Our platform provides comprehensive capabilities for carbon emissions analysis (even the elusive Scope 3!), science-based target reduction setting, industry benchmarking, and peer comparison. We incorporate all key global reporting frameworks like TCFD, CDP, and GRI so you are ready to generate reports for filing. These features are especially valuable for organizations preparing to comply with the California Climate Package, which demand transparent and accurate emissions reporting.
We’re also excited to make you true environment champions by helping you identify actions that reduce and offset your environmental impact by connecting you to climate solution partners.

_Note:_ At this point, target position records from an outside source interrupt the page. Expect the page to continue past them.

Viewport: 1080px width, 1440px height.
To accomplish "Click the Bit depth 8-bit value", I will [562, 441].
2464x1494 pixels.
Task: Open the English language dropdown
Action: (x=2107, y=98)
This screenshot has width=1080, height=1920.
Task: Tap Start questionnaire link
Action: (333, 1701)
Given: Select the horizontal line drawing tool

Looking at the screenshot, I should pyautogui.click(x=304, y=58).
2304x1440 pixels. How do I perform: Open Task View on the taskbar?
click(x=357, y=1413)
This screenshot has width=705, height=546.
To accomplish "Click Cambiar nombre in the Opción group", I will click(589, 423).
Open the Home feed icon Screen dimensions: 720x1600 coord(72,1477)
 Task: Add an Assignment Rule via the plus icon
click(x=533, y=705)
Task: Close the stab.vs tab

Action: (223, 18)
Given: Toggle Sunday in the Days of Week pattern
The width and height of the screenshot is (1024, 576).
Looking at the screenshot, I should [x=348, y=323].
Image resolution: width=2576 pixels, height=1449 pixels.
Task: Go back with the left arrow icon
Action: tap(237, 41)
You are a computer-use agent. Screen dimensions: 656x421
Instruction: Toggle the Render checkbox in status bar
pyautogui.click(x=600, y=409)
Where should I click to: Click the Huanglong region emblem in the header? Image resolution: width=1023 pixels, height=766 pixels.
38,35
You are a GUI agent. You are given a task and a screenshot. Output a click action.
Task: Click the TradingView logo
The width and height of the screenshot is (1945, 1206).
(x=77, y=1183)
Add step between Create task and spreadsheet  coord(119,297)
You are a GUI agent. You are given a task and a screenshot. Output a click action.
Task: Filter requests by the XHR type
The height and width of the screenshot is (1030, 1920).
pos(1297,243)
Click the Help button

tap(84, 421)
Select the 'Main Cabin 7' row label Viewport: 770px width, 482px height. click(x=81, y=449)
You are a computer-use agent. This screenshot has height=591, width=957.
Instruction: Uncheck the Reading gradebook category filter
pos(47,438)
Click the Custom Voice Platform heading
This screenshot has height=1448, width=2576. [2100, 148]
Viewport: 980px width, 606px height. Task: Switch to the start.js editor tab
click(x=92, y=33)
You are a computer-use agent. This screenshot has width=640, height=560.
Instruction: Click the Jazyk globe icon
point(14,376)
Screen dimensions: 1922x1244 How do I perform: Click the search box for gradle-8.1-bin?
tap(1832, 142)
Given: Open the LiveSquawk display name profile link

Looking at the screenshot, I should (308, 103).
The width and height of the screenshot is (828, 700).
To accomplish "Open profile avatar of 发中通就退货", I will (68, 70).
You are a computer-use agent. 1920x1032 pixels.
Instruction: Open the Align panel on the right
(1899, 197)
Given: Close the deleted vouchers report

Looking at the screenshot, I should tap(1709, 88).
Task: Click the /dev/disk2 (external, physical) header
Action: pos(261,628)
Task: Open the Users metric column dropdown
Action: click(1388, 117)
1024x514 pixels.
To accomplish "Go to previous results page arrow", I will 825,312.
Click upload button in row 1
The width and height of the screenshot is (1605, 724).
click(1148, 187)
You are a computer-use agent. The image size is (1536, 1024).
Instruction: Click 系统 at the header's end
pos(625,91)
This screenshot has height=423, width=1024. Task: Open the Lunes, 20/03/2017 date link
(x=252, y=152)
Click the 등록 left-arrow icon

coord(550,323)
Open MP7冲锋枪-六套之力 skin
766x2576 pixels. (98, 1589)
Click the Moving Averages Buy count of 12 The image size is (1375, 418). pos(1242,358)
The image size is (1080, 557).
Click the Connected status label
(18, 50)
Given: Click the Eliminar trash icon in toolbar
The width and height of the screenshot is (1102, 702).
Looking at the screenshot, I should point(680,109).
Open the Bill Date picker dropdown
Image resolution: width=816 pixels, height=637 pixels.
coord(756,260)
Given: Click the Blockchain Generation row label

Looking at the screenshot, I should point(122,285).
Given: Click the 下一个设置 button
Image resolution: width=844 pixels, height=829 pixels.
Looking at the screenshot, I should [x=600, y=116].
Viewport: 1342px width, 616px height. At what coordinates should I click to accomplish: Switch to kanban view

With Sprih, you can take the sustainability burden off your head and focus on running the business. Let us handle your climate accountability while together we strive to a greener future for our planet!
FAQs
What is the California Climate Package?
The California Climate Package refers to two landmark laws—Senate Bill 253 (SB 253) and Senate Bill 261 (SB 261)—enacted to enhance corporate transparency on greenhouse gas emissions and climate-related financial risks.
Who is required to comply with SB 253 and SB 261?
SB 253 applies to U.S. public and private companies with annual revenues exceeding $1 billion that do business in California. SB 261 targets companies with annual revenues over $500 million operating in the state. Both laws encompass a broad range of businesses, including public and private entities.
What are the key disclosure requirements under SB 253?
SB 253 mandates that covered companies publicly disclose their Scope 1 (direct), Scope 2 (indirect from energy consumption), and Scope 3 (indirect from supply chain and other activities) greenhouse gas emissions. These disclosures aim to provide a comprehensive view of a company’s carbon footprint.
What does SB 261 require regarding climate-related financial risks?
SB 261 requires companies to biennially disclose climate-related financial risks they face and the measures they have adopted to mitigate and adapt to these risks. The disclosures should align with frameworks such as the Task Force on Climate-related Financial Disclosures (TCFD).
When do the reporting requirements for SB 253 and SB 261 take effect?
For SB 253, reporting of Scope 1 and Scope 2 emissions begins in 2026, with Scope 3 emissions reporting starting in 2027. SB 261 requires the first climate-related financial risk reports to be submitted by January 1, 2026, and biennially thereafter.